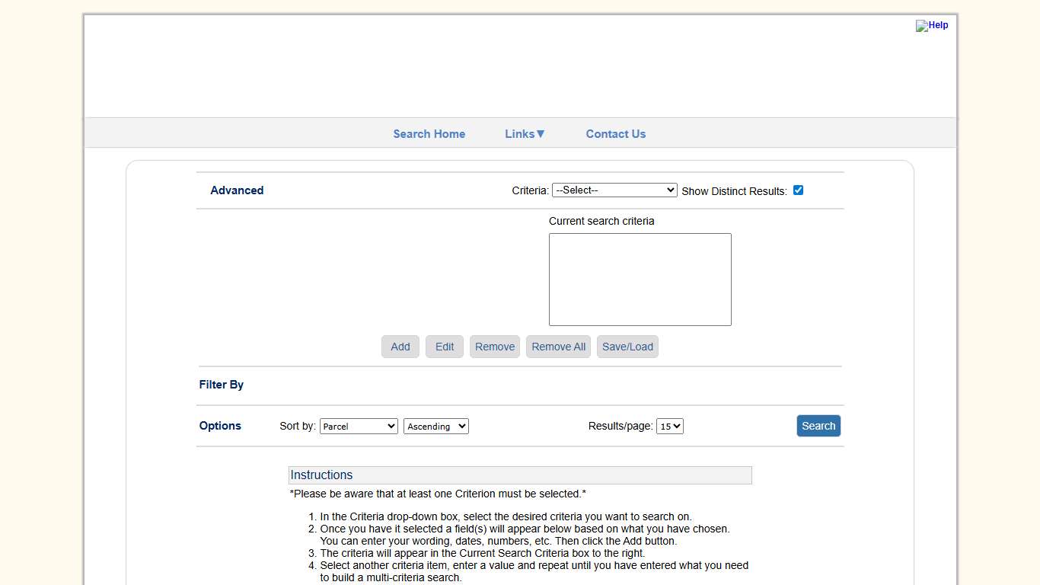Click the Edit button below the criteria box
This screenshot has height=585, width=1040.
(444, 347)
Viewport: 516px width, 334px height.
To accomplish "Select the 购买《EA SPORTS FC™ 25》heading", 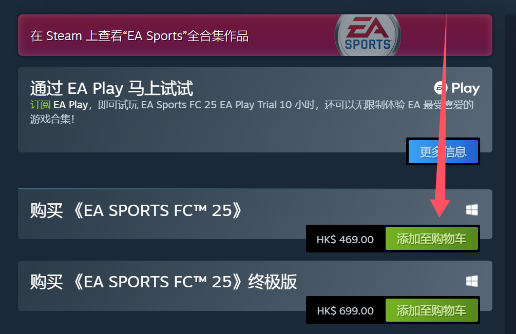I will click(x=136, y=210).
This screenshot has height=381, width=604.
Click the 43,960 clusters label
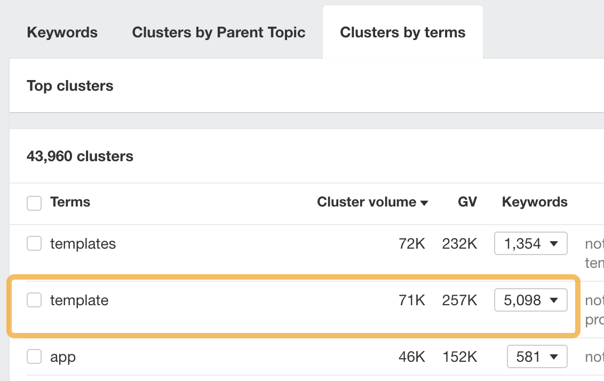pyautogui.click(x=80, y=156)
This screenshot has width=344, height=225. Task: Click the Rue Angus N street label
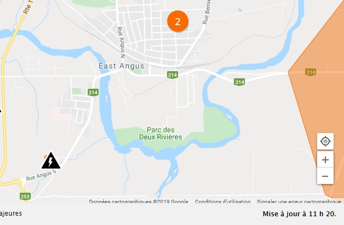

Exercise task: Return every line in the rows above that includes the string "height".

Exercise result:
This screenshot has height=585, width=1040.
Viewport: 516px width, 334px height.
This screenshot has height=381, width=604.
This screenshot has width=344, height=225. Task: Click the Rue Angus N street label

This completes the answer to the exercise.